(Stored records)
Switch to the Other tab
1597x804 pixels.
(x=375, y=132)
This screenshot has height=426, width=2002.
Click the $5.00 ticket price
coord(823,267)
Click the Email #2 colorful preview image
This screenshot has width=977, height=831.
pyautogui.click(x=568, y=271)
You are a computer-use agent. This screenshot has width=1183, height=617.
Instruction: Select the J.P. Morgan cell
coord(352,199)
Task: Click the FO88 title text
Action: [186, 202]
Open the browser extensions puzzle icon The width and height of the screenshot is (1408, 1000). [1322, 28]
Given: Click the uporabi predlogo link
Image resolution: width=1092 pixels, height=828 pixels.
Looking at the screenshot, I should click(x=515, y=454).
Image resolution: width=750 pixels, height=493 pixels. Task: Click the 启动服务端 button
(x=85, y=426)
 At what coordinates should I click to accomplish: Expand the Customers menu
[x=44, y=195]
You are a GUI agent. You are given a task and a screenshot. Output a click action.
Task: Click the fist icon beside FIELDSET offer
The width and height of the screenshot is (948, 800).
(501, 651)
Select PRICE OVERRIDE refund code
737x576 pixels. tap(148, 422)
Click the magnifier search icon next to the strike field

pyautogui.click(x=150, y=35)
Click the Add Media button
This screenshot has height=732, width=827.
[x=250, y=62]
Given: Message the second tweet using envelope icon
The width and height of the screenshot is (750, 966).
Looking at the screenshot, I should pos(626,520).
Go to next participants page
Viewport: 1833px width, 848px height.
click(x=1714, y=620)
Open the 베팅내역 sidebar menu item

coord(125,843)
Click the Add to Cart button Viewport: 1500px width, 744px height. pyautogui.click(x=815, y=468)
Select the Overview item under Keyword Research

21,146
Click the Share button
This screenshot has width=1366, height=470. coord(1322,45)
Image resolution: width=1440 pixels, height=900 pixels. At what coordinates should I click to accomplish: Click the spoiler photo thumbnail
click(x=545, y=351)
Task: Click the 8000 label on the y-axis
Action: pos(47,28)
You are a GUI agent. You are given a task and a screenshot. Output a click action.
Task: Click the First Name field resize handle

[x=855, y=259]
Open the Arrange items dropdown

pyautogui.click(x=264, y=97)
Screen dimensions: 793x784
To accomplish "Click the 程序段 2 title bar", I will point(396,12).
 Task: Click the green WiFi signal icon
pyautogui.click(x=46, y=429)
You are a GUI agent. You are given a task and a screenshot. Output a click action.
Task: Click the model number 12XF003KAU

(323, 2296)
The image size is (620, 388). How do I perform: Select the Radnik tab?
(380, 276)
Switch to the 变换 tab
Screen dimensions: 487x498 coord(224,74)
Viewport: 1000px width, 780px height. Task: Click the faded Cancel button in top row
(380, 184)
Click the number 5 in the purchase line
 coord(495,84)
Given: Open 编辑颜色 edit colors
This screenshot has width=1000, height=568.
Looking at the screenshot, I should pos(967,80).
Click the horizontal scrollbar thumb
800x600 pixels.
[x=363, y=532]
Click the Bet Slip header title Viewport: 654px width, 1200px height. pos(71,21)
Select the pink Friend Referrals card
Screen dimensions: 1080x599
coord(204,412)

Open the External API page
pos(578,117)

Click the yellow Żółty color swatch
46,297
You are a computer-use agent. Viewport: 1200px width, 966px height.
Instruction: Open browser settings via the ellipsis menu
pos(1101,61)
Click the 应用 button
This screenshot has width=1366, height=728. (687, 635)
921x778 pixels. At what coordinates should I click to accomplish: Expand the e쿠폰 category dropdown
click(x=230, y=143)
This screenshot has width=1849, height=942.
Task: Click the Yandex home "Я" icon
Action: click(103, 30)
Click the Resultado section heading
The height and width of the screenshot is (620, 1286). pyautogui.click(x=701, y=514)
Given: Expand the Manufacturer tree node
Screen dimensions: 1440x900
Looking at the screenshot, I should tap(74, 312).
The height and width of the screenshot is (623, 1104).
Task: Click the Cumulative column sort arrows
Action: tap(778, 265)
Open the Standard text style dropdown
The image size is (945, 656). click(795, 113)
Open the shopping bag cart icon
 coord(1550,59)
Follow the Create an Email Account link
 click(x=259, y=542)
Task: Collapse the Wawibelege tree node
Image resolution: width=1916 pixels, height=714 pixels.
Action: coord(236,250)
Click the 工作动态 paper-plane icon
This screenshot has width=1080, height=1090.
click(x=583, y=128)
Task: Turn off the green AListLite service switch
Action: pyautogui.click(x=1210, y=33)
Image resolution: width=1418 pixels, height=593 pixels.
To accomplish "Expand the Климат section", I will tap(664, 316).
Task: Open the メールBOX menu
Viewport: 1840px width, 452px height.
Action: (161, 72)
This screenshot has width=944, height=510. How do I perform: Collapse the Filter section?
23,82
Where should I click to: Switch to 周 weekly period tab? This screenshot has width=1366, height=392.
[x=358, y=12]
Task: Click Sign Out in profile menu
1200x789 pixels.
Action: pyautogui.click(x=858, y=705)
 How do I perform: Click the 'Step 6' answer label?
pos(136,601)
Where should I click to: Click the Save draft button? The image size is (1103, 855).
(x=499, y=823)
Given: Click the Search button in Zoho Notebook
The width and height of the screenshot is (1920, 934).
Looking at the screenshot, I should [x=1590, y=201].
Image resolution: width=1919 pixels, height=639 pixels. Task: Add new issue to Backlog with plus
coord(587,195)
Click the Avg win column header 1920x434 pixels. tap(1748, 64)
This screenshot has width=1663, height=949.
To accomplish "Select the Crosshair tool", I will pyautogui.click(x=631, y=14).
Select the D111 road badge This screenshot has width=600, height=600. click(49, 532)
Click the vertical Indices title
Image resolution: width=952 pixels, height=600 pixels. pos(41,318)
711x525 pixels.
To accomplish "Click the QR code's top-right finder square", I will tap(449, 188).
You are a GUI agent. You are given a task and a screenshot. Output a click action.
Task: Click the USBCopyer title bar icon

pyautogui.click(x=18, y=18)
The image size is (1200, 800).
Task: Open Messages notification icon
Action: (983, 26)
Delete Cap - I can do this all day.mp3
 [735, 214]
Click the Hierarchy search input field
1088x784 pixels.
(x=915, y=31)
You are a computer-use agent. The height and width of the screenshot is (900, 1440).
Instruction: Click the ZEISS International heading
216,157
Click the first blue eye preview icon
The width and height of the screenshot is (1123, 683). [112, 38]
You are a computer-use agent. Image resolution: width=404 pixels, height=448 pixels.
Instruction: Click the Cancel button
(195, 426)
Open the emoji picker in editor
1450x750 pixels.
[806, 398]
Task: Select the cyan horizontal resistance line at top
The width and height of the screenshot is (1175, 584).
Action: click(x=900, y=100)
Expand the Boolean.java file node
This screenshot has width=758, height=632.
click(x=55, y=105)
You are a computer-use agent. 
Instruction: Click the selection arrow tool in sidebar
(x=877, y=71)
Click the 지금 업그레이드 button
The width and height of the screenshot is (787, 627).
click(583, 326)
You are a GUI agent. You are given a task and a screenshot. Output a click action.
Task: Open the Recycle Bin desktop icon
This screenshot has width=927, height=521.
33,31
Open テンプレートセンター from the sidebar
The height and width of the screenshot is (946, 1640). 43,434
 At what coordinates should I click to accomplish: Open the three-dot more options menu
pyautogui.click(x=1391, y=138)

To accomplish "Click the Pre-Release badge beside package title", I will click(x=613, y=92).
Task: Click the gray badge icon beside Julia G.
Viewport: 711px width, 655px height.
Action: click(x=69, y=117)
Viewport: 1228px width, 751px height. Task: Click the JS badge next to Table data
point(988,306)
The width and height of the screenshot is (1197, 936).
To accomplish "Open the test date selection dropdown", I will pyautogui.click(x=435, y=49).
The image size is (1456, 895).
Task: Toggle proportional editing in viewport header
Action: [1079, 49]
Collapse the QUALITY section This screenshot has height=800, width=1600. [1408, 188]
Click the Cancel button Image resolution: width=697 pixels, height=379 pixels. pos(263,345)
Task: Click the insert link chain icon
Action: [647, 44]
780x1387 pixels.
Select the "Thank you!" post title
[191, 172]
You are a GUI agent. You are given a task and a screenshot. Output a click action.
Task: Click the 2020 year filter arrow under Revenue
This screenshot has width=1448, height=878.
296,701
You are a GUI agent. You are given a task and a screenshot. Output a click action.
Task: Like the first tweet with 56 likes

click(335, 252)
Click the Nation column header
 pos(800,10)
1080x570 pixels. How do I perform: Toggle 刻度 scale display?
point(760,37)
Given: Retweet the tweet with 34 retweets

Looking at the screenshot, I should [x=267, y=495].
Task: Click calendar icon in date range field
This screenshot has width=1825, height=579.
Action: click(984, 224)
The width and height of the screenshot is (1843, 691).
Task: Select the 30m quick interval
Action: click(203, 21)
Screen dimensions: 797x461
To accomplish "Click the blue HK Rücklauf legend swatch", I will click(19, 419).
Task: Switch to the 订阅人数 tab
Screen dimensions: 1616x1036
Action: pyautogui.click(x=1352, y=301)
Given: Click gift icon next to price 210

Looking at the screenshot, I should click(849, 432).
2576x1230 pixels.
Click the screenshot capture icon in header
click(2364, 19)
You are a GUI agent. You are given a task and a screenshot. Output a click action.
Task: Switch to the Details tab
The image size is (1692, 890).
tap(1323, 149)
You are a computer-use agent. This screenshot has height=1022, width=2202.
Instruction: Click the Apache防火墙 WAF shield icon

**Exercise:** In the data above, find each line that has the word "beside" and copy it out.

**Result:**
Task: Click the fist icon beside FIELDSET offer
To accomplish "Click the Pre-Release badge beside package title", I will click(x=613, y=92).
Task: Click the gray badge icon beside Julia G.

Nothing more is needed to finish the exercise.